How To Pick An Exit Strategy For Your Small Business

An exit strategy is something that every investor in a small business looks for. But even if you are running a one person sole proprietorship, you need an exit strategy. For you, as for any investor in a business, the questions are the same when it’s time to move on:

  • How are you going to get your money out of the business?
  • And how much money are you going to get?

Having an exit strategy worked out in advance helps ensure that you like the answers to those questions and gives you some control over your small business’s future.

Here are seven exit strategies for small businesses to choose from:

1) Liquidation

This is the close up shop and sell all the assets exit strategy. For small businesses, especially those that are dependent on the performance of a single individual, liquidation is sometimes the only option as there’s really nothing else to sell.

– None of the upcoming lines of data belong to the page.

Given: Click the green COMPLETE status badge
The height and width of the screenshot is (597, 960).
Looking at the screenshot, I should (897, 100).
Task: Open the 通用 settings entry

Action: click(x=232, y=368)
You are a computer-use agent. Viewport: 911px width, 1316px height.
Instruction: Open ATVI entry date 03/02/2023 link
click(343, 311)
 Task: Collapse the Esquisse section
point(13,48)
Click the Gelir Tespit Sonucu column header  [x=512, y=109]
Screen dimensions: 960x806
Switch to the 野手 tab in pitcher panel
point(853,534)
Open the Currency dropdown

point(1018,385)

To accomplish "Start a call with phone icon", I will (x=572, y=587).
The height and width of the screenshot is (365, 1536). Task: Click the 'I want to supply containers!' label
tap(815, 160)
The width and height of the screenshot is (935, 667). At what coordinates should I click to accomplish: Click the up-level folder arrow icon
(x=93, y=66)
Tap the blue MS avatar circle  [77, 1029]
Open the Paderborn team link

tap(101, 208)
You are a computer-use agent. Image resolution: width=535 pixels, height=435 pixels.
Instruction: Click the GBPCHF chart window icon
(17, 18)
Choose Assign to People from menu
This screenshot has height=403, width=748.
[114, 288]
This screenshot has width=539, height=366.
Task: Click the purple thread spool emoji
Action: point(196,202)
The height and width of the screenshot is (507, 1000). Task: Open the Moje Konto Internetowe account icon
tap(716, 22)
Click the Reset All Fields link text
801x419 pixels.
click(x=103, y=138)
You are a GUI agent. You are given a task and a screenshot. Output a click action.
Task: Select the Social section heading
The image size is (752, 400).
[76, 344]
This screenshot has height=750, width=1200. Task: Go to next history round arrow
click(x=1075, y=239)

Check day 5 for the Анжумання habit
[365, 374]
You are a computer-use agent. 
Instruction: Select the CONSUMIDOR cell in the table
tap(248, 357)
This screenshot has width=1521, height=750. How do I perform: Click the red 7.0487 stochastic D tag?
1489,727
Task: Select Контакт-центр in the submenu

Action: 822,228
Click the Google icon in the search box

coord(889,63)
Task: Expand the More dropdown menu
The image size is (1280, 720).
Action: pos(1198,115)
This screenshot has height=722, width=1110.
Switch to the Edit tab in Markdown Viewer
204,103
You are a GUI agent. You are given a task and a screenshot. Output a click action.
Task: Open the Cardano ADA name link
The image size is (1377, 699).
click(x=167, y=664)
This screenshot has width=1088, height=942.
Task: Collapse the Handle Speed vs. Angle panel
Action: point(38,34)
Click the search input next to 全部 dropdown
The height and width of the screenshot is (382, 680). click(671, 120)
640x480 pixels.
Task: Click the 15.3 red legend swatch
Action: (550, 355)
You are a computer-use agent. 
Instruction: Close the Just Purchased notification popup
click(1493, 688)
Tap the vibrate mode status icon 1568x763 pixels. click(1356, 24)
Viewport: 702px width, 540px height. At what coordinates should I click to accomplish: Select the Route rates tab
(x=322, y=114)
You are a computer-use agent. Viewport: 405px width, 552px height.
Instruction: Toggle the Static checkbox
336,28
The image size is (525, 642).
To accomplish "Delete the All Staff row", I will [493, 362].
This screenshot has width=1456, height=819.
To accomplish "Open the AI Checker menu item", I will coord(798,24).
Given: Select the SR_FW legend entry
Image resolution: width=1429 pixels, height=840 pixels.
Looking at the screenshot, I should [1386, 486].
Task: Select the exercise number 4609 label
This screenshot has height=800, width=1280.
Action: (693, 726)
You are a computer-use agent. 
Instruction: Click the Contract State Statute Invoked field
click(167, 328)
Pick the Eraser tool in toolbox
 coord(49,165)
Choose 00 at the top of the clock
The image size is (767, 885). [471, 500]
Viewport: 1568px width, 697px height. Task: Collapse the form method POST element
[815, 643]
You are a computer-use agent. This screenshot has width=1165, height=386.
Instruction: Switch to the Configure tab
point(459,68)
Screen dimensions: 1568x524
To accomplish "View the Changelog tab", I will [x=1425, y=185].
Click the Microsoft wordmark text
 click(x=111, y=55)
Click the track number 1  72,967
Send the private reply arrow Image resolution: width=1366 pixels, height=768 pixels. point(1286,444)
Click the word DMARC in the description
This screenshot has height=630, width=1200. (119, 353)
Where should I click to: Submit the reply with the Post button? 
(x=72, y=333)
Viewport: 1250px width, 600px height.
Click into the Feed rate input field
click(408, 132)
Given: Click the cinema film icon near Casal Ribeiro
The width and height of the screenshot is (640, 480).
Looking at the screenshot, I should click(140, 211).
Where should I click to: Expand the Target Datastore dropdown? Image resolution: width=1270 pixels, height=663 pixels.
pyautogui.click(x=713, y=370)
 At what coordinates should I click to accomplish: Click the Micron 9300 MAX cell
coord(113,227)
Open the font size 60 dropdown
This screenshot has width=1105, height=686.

If you’re in this position, you may want to spend some time retooling your business so that it could be operated by someone else – making it a business someone might want to buy.

Advantages

  • Simplicity
  • The business can be wound up very quickly (depending on the sale of assets).

Disadvantages

  • Liquidation has the lowest return on investment to the owner(s). The only money from a liquidation sale is from the disposal of assets, such as land, equipment, or inventory – any goodwill value from client lists or other business relationships (which may be substantial) is lost.
  • Second hand business asset values for items such as machinery and equipment can be very low, even in a non-depressed market.
  • Creditors (if any) have first claim on funds from asset sales.

2) Liquidation over time

In this exit strategy scenario, the owner(s) extracts most or all of the profits out of the business over time (before eventually selling or closing the business), rather than reinvesting them in the company for expansion.

This is typically done by taking out large salary draws or dividends over a number of years before eventually winding up the business, and is suitable for owner(s) who wish to maximize their current lifestyle rather than aggressively expand their business.

Advantages

  • Lifestyle – maximizing cash withdrawal on an ongoing basis for personal use (rather than waiting for an eventual windfall from selling the company)

Disadvantages

  • Extracting the profits reduces the growth potential and eventual sale value of the business.
  • Other shareholders (if any) are likely to object unless they are similarly compensated.
  • Salary is taxed as personal income, whereas profits remaining in the company increase the value of the business and will taxed as capital gains when the business is sold.

3) Keep your business in the family

The dream of many small business owners, keeping your business in the family ensures that your legacy lives on and provides a living for your heirs.

Advantages

  • Can make for a smooth transition by grooming a family successor
  • May allow for you to keep a hand in the business in an advisory (or other) capacity

Disadvantages

  • Developing a family succession plan can be enormously difficult and lead to infighting among family members over ownership and/or participation in the business.
  • Family members may not have the skills (or interest) to take over the business.
  • Clients may not approve of new management or changes in company direction.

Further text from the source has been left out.